Pull every line of text from the data below, copied word for word. Leave the pictures out of your answer.
==== DATASET ====
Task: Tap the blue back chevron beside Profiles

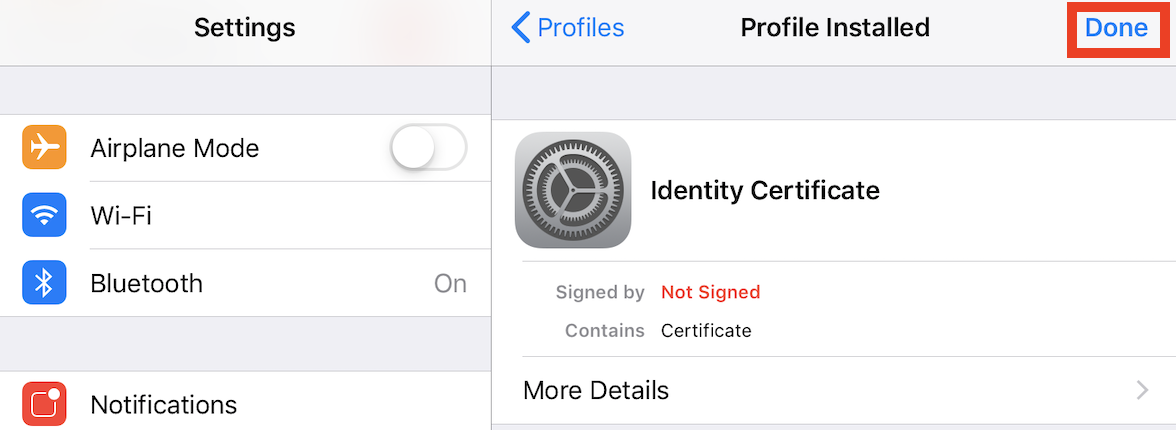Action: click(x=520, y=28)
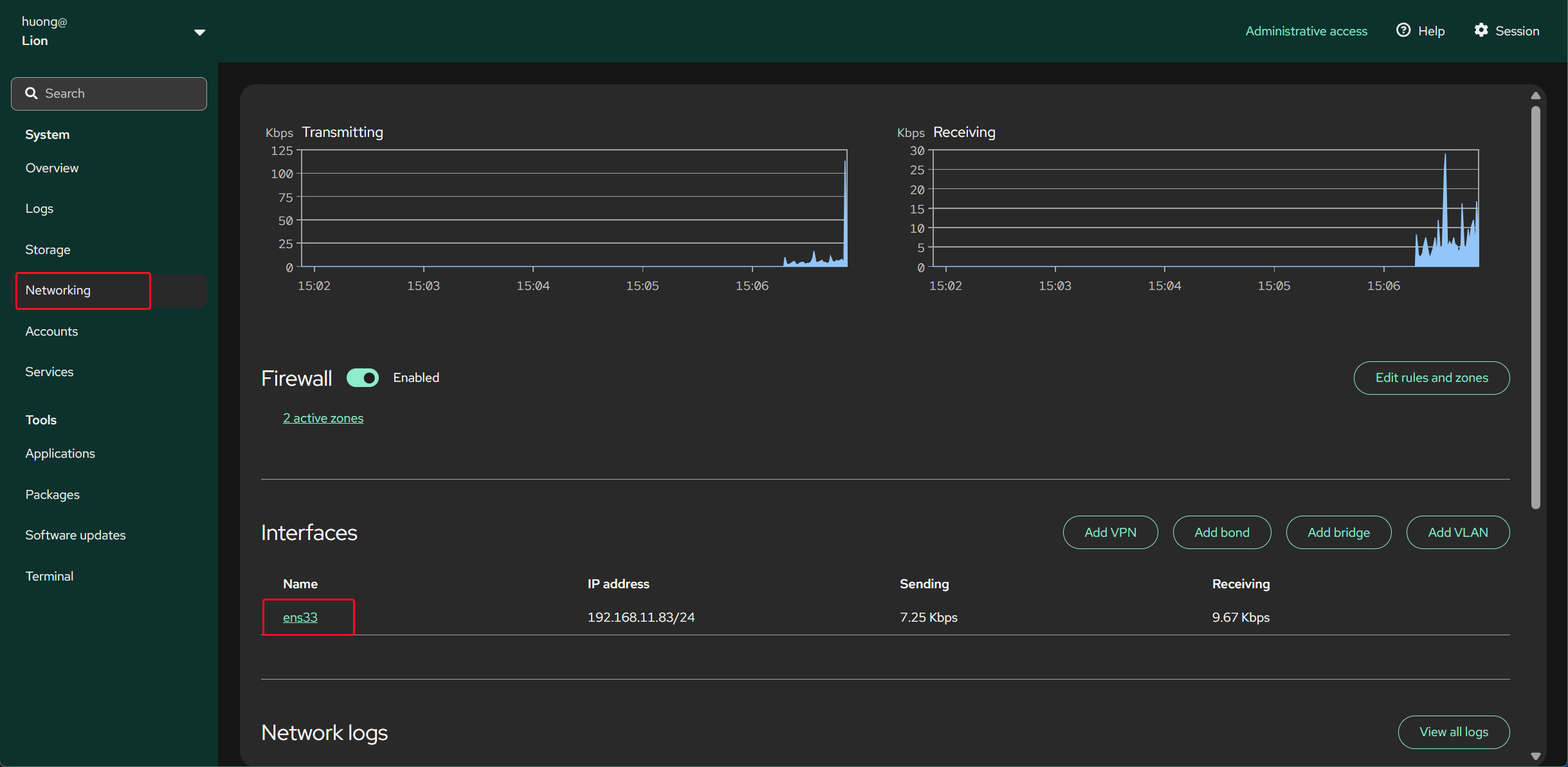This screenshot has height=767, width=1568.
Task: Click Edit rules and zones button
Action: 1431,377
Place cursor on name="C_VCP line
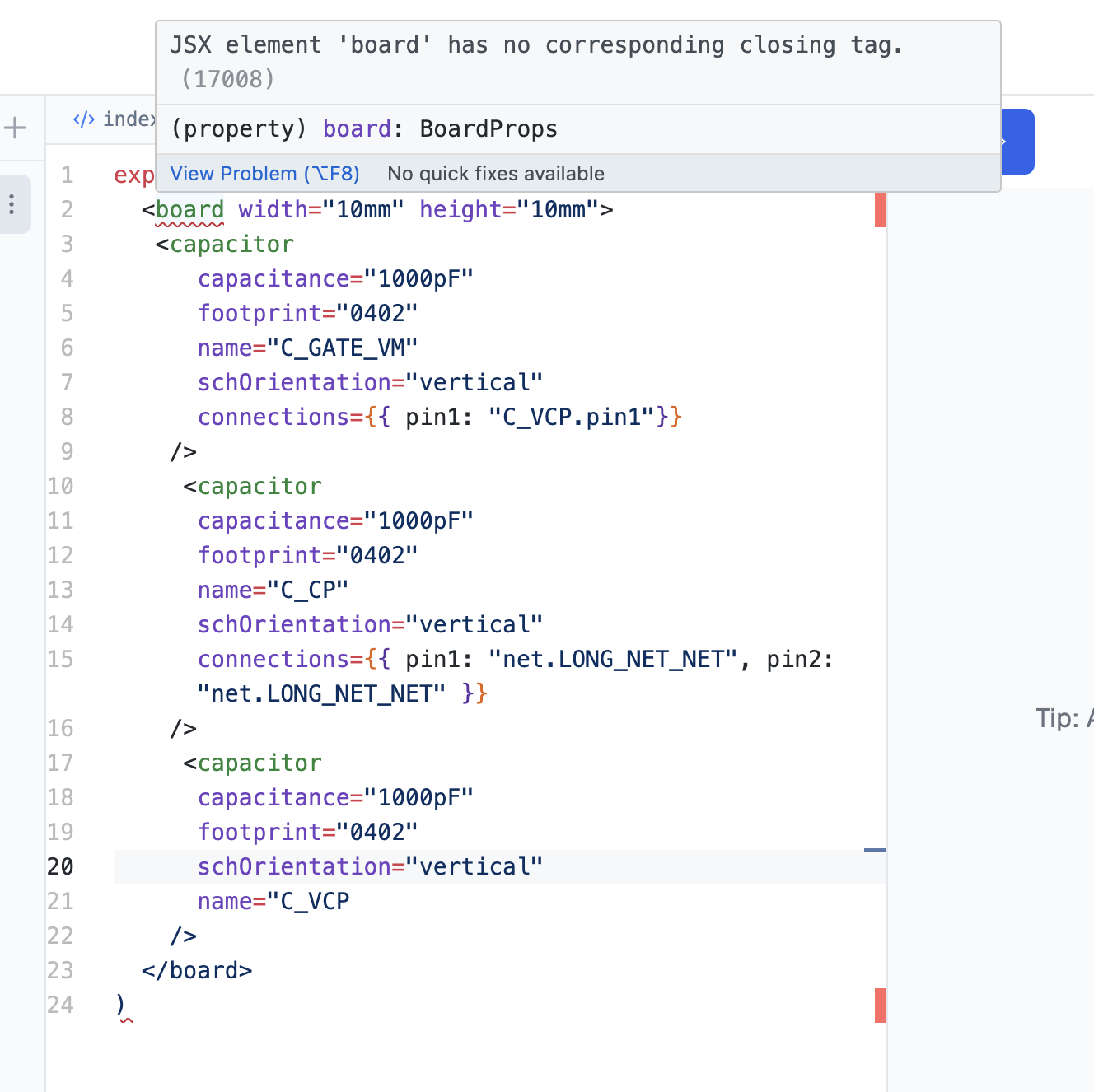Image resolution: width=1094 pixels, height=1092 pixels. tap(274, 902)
====
**SOLUTION TO THE PROBLEM**
Task: Tap the blue back chevron beside Profiles

Action: click(x=520, y=28)
This screenshot has height=767, width=1568.
Task: Click Edit rules and zones button
Action: 1431,377
Place cursor on name="C_VCP line
Image resolution: width=1094 pixels, height=1092 pixels. tap(274, 902)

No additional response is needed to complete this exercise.